In Revolution and Rebellion in the Early Modern World (1993), Goldstone aims to explain the causes and consequences of revolutions. He identifies a recurring pattern behind revolutions across both European and non-European societies. His central argument is that major revolutions are driven by cyclical demographic pressures interacting with shared structural features of agrarian-bureaucratic states. In particular, population growth sets off a chain reaction: fiscal crises in the state, conflicts within elites and between elites and the state, rising popular unrest, and the emergence of transformative ideologies.
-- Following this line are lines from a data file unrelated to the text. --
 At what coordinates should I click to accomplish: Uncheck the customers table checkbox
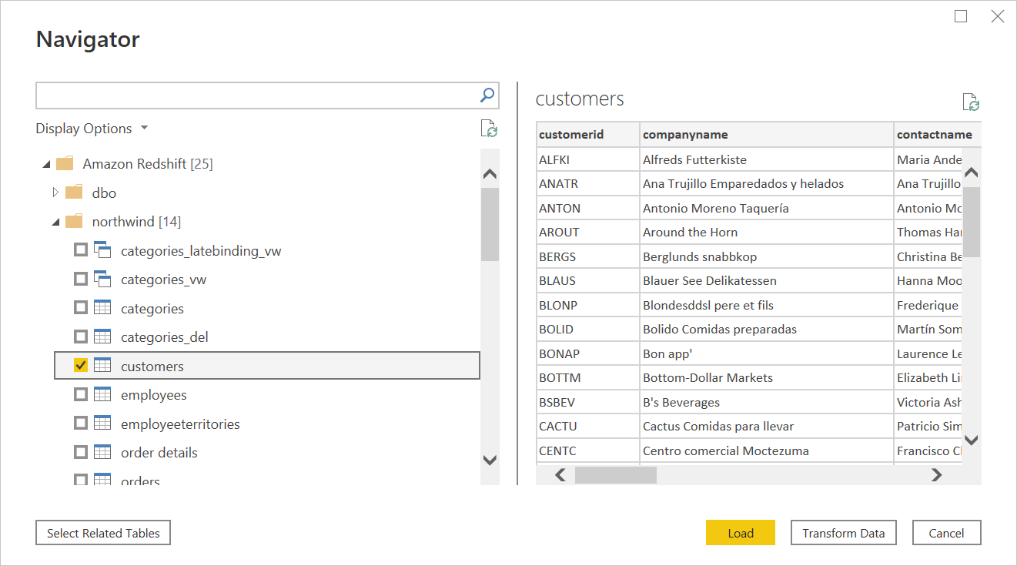(x=80, y=365)
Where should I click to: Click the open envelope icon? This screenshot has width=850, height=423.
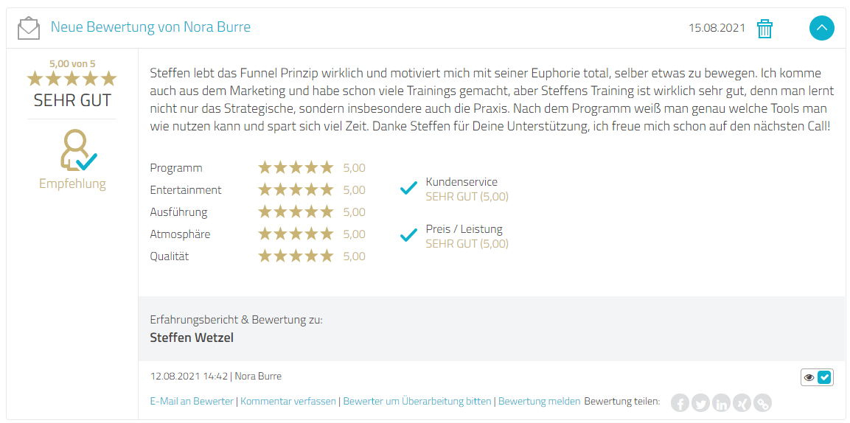[x=29, y=28]
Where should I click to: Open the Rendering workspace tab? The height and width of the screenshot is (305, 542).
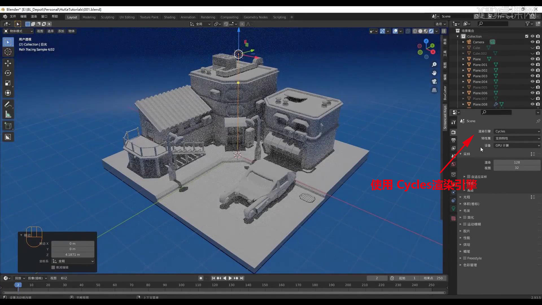208,17
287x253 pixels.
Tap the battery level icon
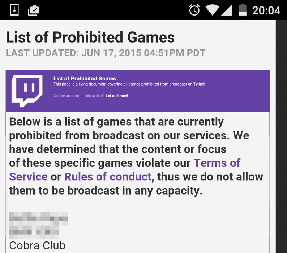click(243, 10)
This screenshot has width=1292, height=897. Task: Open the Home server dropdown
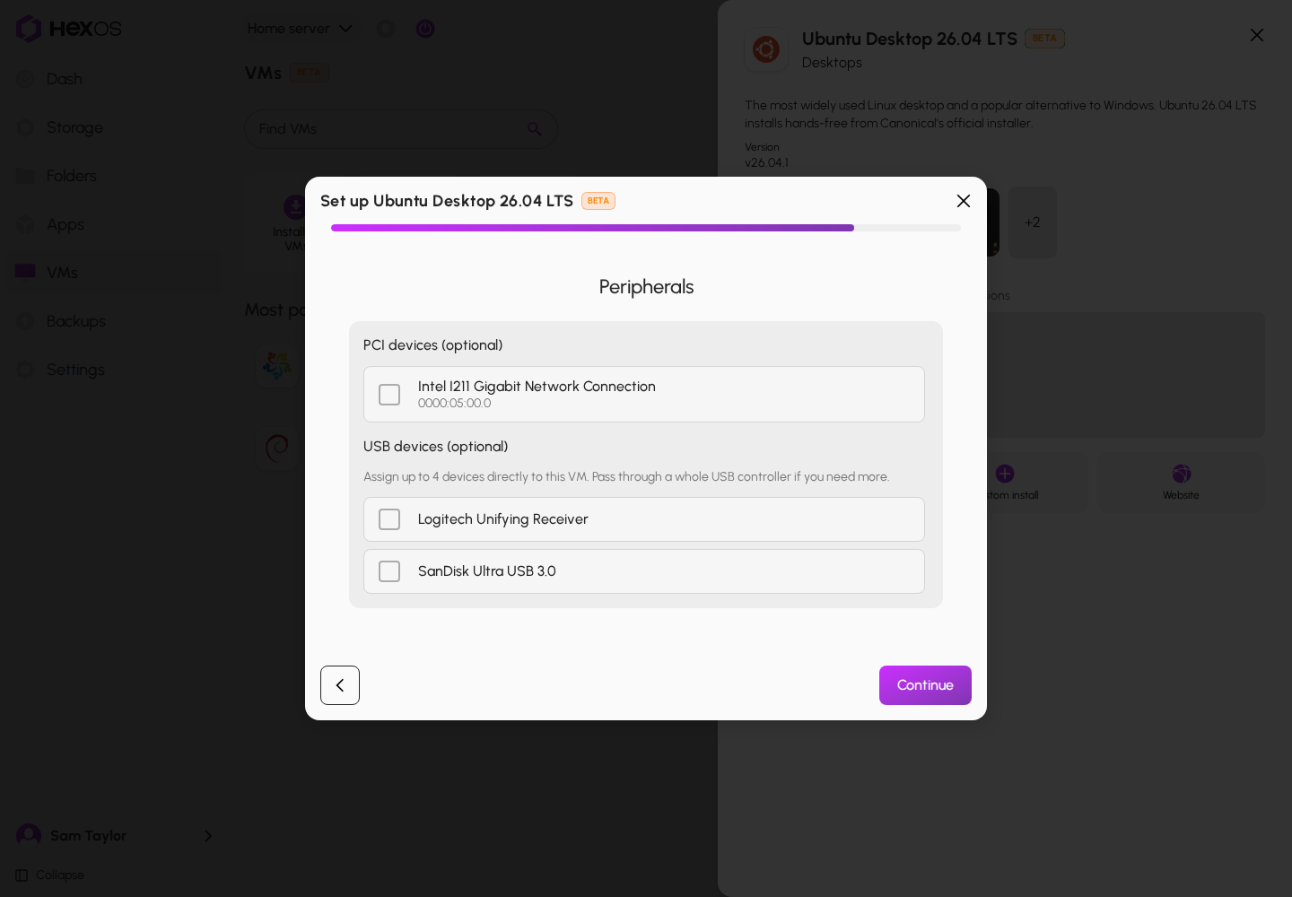pyautogui.click(x=300, y=29)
Goldstone presents revolutions as the result of gradual, long-term processes operating across multiple levels, which eventually culminate in sudden and dramatic change. He also shows that social movements and protests often arise from similar conditions, with revolutions occurring when mass mobilization gains broad support, and the state responds weakly or inconsistently.
He challenges the idea that events like the French Revolution represent a decisive shift to a new mode of production. Instead, he interprets revolutions primarily as crises of state breakdown in agrarian societies. The same patterns, he argues, apply globally, including in societies often seen as following different paths to modernization. According to Goldstone, any new forms of social organization that emerge after revolutions depend largely on cultural contexts and elite alignments. In many cases, especially where conservative elites remain influential, revolutions lead to a reassertion of traditional practices rather than radical change. Even major revolutions did not completely break with the past or eliminate existing elites. At most, they initiated prolonged struggles among ideologies and elites, eventually contributing—often after further upheaval—to the gradual development of more stable political institutions.
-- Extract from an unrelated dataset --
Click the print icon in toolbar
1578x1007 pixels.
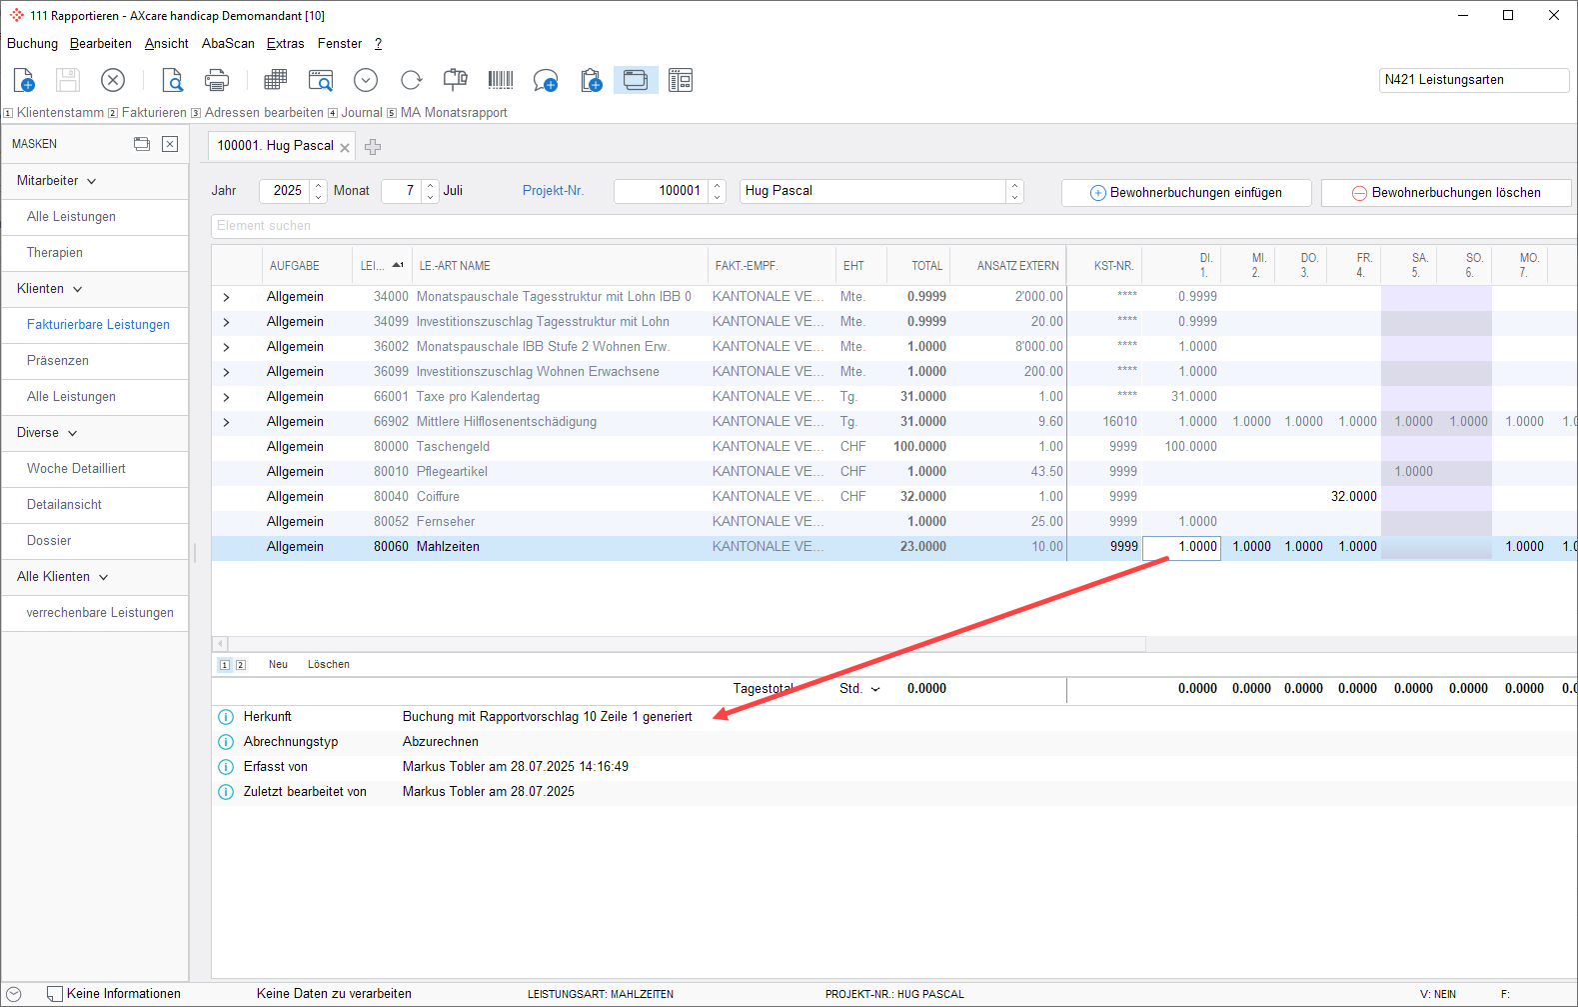click(x=216, y=80)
Goldstone, in his book Why Europe? The Rise of the West in World History 1500–1850 (2008) challenges the idea that the origins of industrialization can be attributed solely to capitalism or revolutions. A combination of specific circumstances that existed only in seventeenth and eighteenth century England – religious tolerance, the advent of Newtonian physics, scientific experimentation, a high level of machine construction and widespread mechanical knowledge, and a social atmosphere that promoted cooperation between artisans, philosophers, and entrepreneurs – enabled industrialization. In Improving Democracy Assistance: Building Knowledge through Research and Evaluation (2009), Goldstone researches the factors that promote political stability and democracy.
Goldstone uses what he calls the “detective method”, in which theory building is based on systematic evaluation of potential explanations, which is done by scrutinizing historiographical evidence. His comparative-historical method relies on deductive and inductive reasoning.
Revolutions of the Late Twentieth Century (1991);
Revolution and Rebellion in the Early Modern World (1991);
“Methodological Issues in Comparative Macrosociology.” Comparative Social Research (1997);
“Prison Riots as Micro-Revolutions: An Extension of State-Centered Theories of Revolution.” American Journal of Sociology (1999);
“Efflorescences and Economic Growth in World History: Rethinking the ‘Rise of the West’ and the British Industrial Revolution.” Journal of World History (2002);
States, Parties, and Social Movements (2003);
Revolutions: Theoretical, Comparative, and Historical Studies (2003);
The Happy Chance: The Rise of the West in Global Context, 1500–1800. (2004);
Why Europe? The Rise of the West in World History 1500–1850 (2008);
Improving Democracy Assistance: Building Knowledge through Research and Evaluation (2009);
"The New Population Bomb", Foreign Affairs (2010);
“Understanding the Revolutions of 2011: Weakness and Resilience in Middle Eastern Autocracies”, in Foreign Affairs (2011);
Political Demography: How Population Changes are Reshaping International Security and National Politics (2012);
Revolutions: A Very Short Introduction (2014);
Handbook of Revolutions in the 21st Century. The New Waves of Revolutions, and the Causes and Effects of Disruptive Political Change (2022);
International Handbook of Population Policies (2022).